It can be screen that neither of the two qualities fully explain the superior efficacy alone, but it can be explained by an either/or relationship, i.e. the superior activation functions are either unbounded, zero centered or both unbounded and zero centered. srelu-shifted is notable as being very closely related to the other three variants but having neither of those two qualities, and not producing superior or distinct fitness histograms. In fact the fitness histograms obtained for srelu-shifted (one each for the two benchmark tasks) are most similar to the histograms obtained for the non-relu functions.
In summary, the efficacy sampling results provide evidence suggesting that both unbounded range and zero centering are beneficial qualities in activation functions when applied to the two benchmark tasks used in this paper (the Binary-11 Multiplexer and Generative Sinewave Tasks). These two tasks are distinct enough from each other to suggest that the two qualities may be beneficial to a wide range of other tasks.
Evidence is supplied demonstrating that SharpNEAT's efficacy is improved on two benchmarks tasks by substituting the long standing default activation function (logistic-steep) with a faster to execute near equivalent such as polynomial-approx-steep. However, significant further improvement in efficacy is possible by use of a rectified linear unit based activation function that is either zero centered, unbounded, or both zero centered and unbounded.

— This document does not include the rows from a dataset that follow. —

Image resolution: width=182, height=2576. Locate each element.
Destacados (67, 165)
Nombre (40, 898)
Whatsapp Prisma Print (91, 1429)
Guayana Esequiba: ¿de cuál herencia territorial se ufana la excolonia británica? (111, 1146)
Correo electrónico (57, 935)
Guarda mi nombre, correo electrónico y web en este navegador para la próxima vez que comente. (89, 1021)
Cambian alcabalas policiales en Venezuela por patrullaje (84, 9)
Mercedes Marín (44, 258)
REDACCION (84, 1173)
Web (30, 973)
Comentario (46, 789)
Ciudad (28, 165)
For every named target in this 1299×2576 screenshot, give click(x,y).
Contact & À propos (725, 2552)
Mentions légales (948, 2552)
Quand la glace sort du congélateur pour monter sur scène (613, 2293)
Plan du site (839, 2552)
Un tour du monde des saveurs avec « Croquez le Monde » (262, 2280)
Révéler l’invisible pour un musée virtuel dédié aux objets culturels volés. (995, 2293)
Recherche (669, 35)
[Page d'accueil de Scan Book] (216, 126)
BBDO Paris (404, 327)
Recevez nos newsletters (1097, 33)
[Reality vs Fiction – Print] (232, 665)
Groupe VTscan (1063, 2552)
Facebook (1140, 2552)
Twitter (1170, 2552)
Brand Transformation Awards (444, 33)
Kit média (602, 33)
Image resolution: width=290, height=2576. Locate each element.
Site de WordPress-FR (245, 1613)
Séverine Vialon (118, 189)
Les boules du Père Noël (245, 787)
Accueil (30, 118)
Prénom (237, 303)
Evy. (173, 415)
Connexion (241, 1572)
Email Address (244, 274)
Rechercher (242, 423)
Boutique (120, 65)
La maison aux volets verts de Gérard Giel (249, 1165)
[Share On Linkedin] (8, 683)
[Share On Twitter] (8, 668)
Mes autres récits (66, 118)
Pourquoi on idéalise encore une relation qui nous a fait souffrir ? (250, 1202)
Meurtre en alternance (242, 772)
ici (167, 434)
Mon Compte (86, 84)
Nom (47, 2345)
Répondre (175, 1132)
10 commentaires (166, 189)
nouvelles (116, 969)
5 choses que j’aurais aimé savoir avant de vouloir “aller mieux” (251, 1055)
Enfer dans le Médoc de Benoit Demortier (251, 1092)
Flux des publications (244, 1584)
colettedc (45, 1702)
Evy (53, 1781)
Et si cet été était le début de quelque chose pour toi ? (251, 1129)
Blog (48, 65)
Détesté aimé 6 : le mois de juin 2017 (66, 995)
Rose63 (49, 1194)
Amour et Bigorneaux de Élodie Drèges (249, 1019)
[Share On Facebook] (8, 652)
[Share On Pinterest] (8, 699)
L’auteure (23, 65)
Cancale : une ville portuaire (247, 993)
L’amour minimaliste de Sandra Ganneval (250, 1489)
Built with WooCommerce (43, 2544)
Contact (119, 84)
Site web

This greater improvement in efficacy is likely due to a combination of fast execution speed (see figure 3), and activation function shape being more conducive to finding good solutions on the two benchmark tasks. In particular there is evidence that some low fitness local maxima are avoided, and that higher fitness scores are achieved overall, on average.
In the version of SharpNEAT in use (v2.3.1) each invocation of the activation function requires a single function call that results in an additional overhead of at least 2ns of call time in addition to the timings reported in figure 3. This overhead could be greatly reduced or eliminated by either vectorizing the function signature (i.e. operating on an array of input values instead of a single value) or marking the function for inlining at compile time. Note however that inlining is not currently possible in SharpNEAT v2.3.1 because the activation function is accessed via an interface definition, in turn necessitating a virtual method table lookup, thus preventing the possibility of inlining.
There is also overhead in placing a value on the call stack, as such vectorizing the function signature is a likely future modification; this would also be the first step to vectorizing the activation function implementations using vector/SIMD CPU instructions.
UPDATE 2017-07-12: The just-in-time compiler RjuJIT version 4.7.x introduced a 'devirtualization' optimization whereby virtual method calls can be in-lined if there is no ambiguity at compile time regarding which method will be called at runtime.
Further performance gains can likely be achieved by evolving neural nets consisting of single precision floating point values ('floats') rather than the current double precision values in use ('doubles'). Single precision floats require half the size (32 bits) of a doubles (64 bits) thus roughly halving memory bandwidth needs for execution of a given network, and doubling the number of values that can be operated on by vector/SIMD CPU instructions.
Vectorization of activation function implementations may provide further execution speed improvements.
June 19th, 2017
Updated July 12th, 2017